Exploiting System Tools and Race Conditions
The EDR-Freeze method cleverly leverages native operating system behavior alongside race conditions. One core component of the exploit is MiniDumpWriteDump, a function that suspends all threads of a target process while generating a snapshot. Typically, the initiator of the dump is responsible for resuming the process once the dump is complete. However, EDR-Freeze subverts this workflow, leaving the process suspended.
A critical aspect of this technique is manipulating WerFaultSecure to execute with Protected Process Light (PPL) privileges at the WinTCB level, enabling it to initiate a dump of a specified Process ID (PID). During this operation, WerFaultSecure unexpectedly suspends itself at a crucial juncture. This self-suspension means the affected process cannot resume, as the initiator tasked with its revival is no longer operational.
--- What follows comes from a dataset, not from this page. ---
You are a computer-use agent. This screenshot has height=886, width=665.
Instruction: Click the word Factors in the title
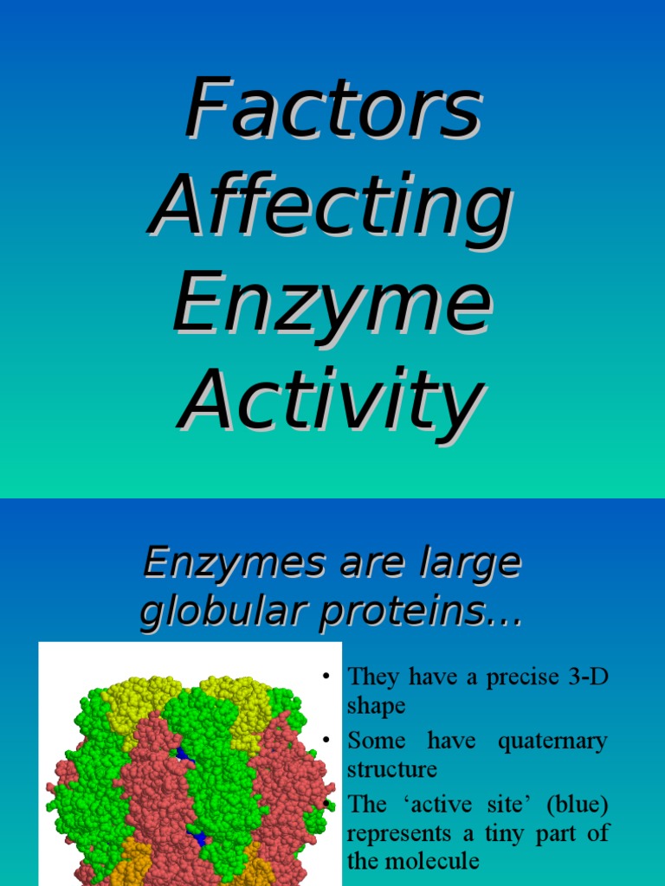332,110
Utility Details and Demonstration
The EDR-Freeze utility itself is relatively straightforward, requiring only a target PID and a defined pause time in milliseconds. By systematically executing the outlined steps, the utility effectively keeps the antivirus process immobilized. Its efficacy was demonstrated by suspending MsMpEng.exe, a core component of Windows Defender, on a Windows 11 24H2 system. Process Explorer was used to monitor the suspension status, showcasing the potential real-world implications of the technique.
Security Implications and Recommendations
This innovative approach represents a significant concern for endpoint security frameworks, as EDR-Freeze operates entirely within user mode, bypassing conventional security measures reliant on detecting third-party driver exploitation. The essence of the risk lies in the method's ability to manipulate trusted system components to achieve its goals.
To counteract these vulnerabilities, the research alludes to the necessity of vigilant monitoring of WerFaultSecure's boot parameters. Observing for any anomalies that could indicate unsanctioned references to PIDs of sensitive services, such as LSASS, antivirus processes, or EDR agents, is critical. Implementing comprehensive measures to verify the integrity of protected-process boot chains and detect unusual dump-creation patterns is essential for bolstering defenses against potential misuse.